TimelyDataflow / timely-dataflow

A modular implementation of timely dataflow in Rust
MIT License
3.25k stars 273 forks source link

[Docs] Clarify failure modes of multiple workers and clusters #319

Open tarqd opened 4 years ago

tarqd commented 4 years ago

After reading through the docs I'm a little unclear on what happens should a worker fail (process/thread dies, network partition, etc).

Main concerns:

If this is documented and I've simply missed it, I apologize in advance :)

frankmcsherry commented 4 years ago

The intended behavior is that everything panics. This has not always been the case, but there is code in place to intentionally propagate panics across worker and communication threads, and across the network. If one worker crashing leaves the system in a "hung" state that's a bug.

There is no story for recovering partial data from live workers. It's a legit thing to think about.

The general "philosophy" has been that fault-tolerance and failure recovery is for a higher-level framework to support (one that has more opinions on what constitutes "correct behavior"). The analogy here is that your OS is some degree less "fault tolerant" than the DB that lives on top of it, because the former is less clear on what it should do when something goes wrong. Same thing here (differential dataflow would be the more sane place to talk about building in fault tolerance, and recovery of state).

I'll leave the issue open because I'm guessing the docs don't reflect these expectations.

tarqd commented 4 years ago

Thank you for clarifying! Completely agree that fault tolerance is outside the scope of this library, arguably it'd be pretty hard to put in differential-dataflow even (sane behavior is very dependent on your dataflows, I'd imagine).

Can you override the "panic!" behavior from a higher level library? With that combined with a custom exchange operator, it seems like you can implement anything you want.

I can imagine for certain use-cases a world where workers could implement a full / incremental state transfer similar to what Galera does when a node is rejoining the cluster.
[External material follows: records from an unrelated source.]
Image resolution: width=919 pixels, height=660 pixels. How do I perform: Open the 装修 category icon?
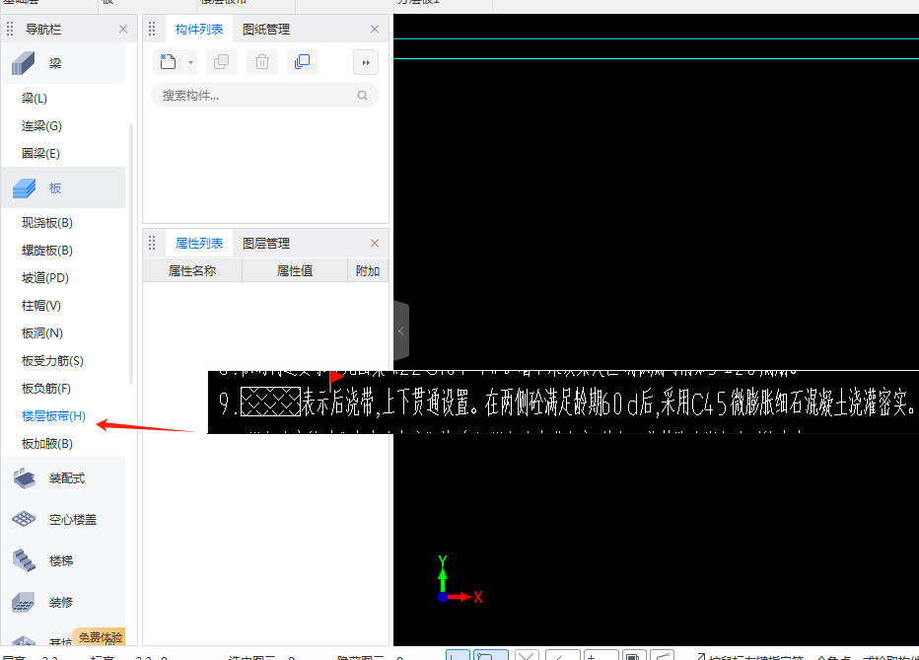(24, 602)
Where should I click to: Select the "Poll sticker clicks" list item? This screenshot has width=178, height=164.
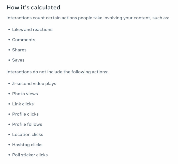pos(30,155)
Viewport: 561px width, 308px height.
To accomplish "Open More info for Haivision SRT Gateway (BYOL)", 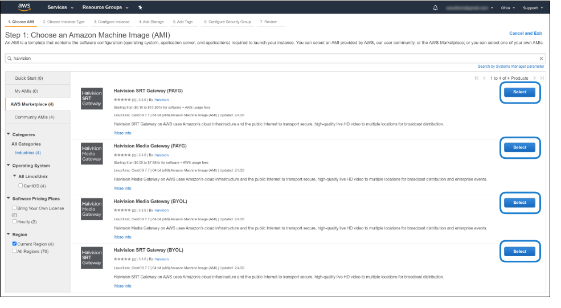I will tap(122, 286).
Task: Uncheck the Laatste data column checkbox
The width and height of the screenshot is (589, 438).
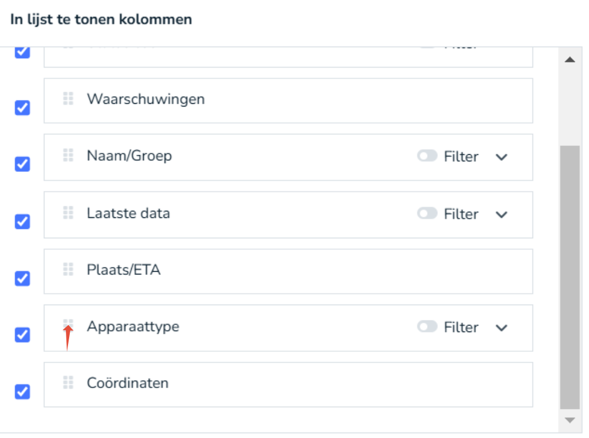Action: click(23, 221)
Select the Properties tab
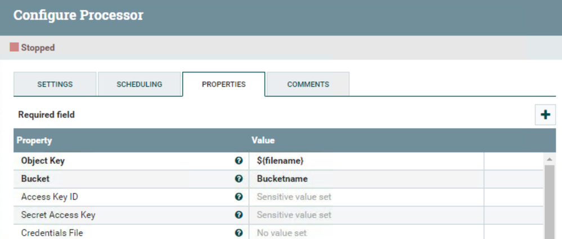The height and width of the screenshot is (239, 562). (x=224, y=84)
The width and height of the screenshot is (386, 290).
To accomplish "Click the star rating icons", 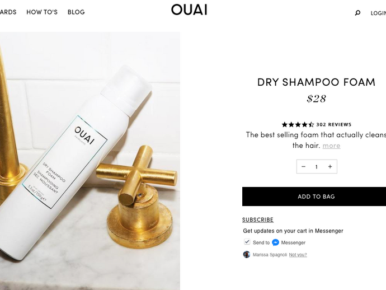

For example, imagine dataflows implementing a distributed policy/decision engine. Workers could advertise being having the ability to evaluate a subset of policies.

With some (read: a lot) of effort, you could create a system that allows you to dynamically add workers to the cluster and replicate the state required to evaluate policies based on load. Perhaps dynamically scheduling/replicating policy data to nodes as you go.